Science still can’t wrap its head around consciousness

The question of how the brain produces the feeling of subjective experience, the so-called ‘hard problem’, is a conundrum so intractable that one scientist I know refuses even to discuss it at the dinner table. Another, the British psychologist Stuart Sutherland, declared in 1989 that ‘nothing worth reading has been written on it’. For long periods, it is as if science gives up on the subject in disgust.

Read the rest of this fascinating article here, where a secular science writer explains how science can’t figure out why humans and animals have consciousness. He reviews the scientific and philosophical literature before concluding that there’s still no answer.

There may never be, if we constrain ourselves to the measurable and observable. There are many theories, some of which are ridiculous or self-defeating. Others are more firmly grounded in science, using advanced imaging equipment to measure brain waves and the like. But that still doesn’t explain the difference between us and a computer, which also displays measurable electric signals when it performs calculations, but has no consciousness.

The writer above deserves credit for being honest about science’s failure in this area. He’s not blinded by pride like so many others. He admits that even the most advanced “explanations” for consciousness are often just word games. I love this quote:

Saying we understand consciousness because this is what it does is like saying we understand how the Starship Enterprise flies between the stars because we know it has a warp drive. We are writing labels, not answers.

For Christians, the answer is quite direct: there is such a thing as a soul in both humans and animals. It’s the life-giving principle that turns a bunch of tissue into a living being. Human souls are immortal, while those of animals aren’t.

You could stitch together all the body parts of a dog, freshly amputated so that all the tissue is still alive; you could use a pump to move it’s blood around; warm it’s body to just the right temperature, etc. but it still won’t be any more alive than a door nail. You won’t get it to wag it’s tale and eagerly seek it’s master’s attention. That’s because life is more than body parts.

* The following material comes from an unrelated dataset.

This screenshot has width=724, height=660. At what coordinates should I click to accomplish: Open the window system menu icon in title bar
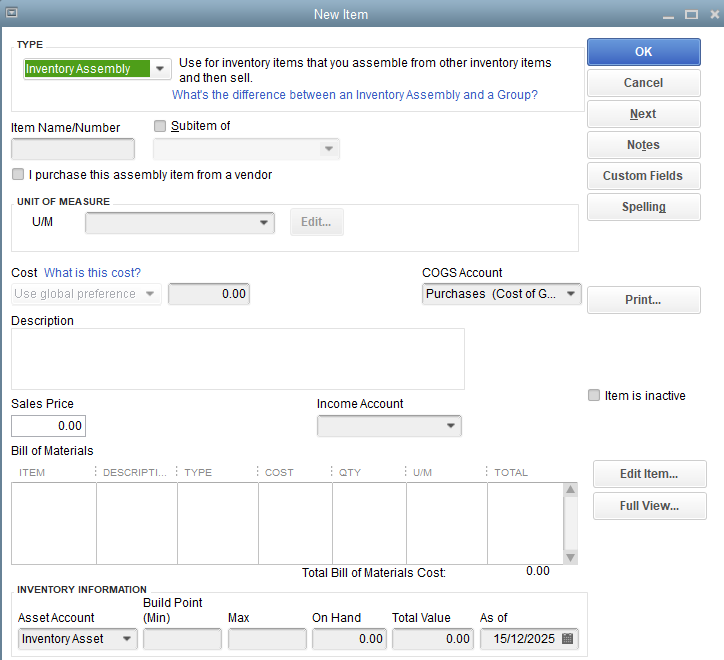point(11,14)
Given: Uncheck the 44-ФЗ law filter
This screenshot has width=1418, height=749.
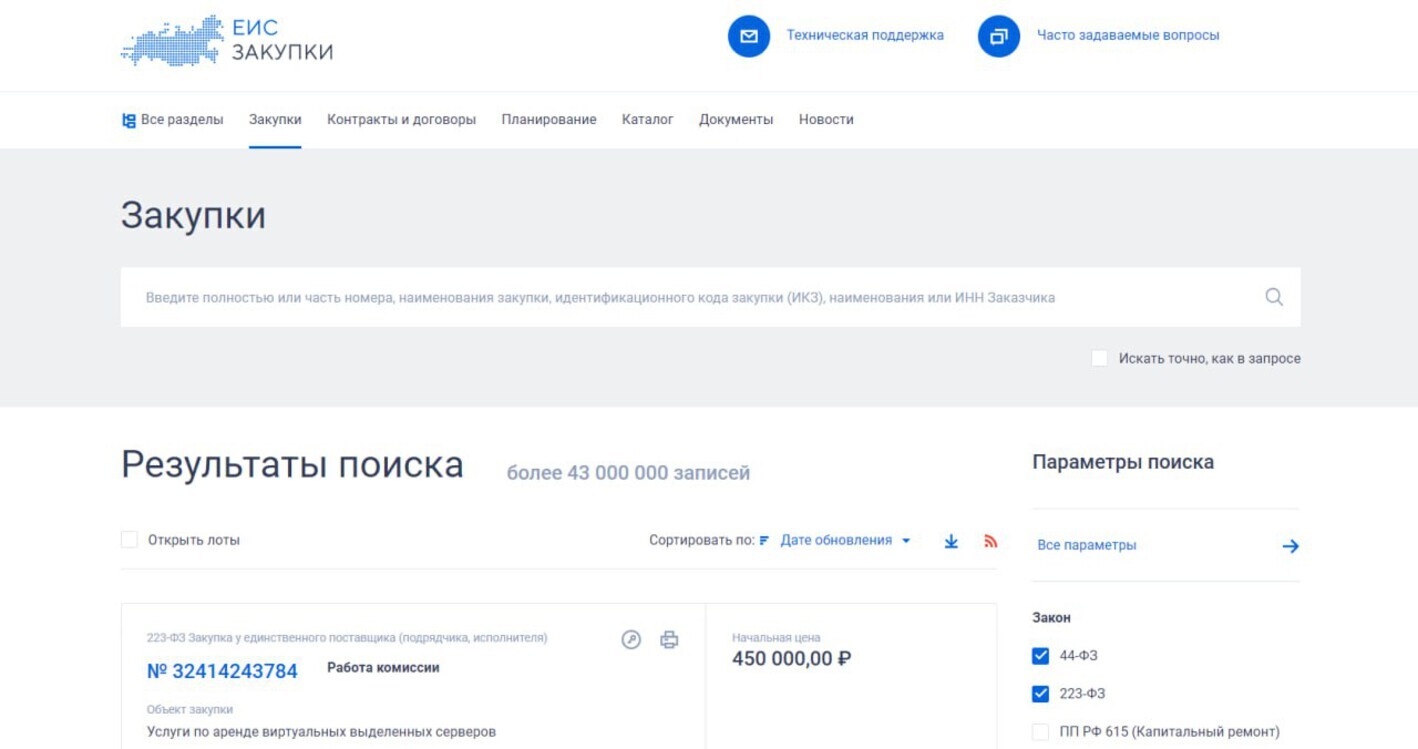Looking at the screenshot, I should click(1040, 656).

While the details of how body and soul interact hasn’t been revealed to us, we know that the soul seamlessly interfaces with the body, in such a way that acts of consciousness will also produce brain waves in a living creature.

The writer above concedes that the existence of a soul would resolve the conundrum of consciousness, but science doesn’t like that answer because it can’t be proven in a lab.

Note that the soul can act independently of the body. There have cases of out of body experiences where the person was “brain dead”, ie no brain waves were recordable. Yet the person can accurately recount events that occurred in the hospital room and in adjacent rooms because the soul was conscious. That blows away any scientific theory.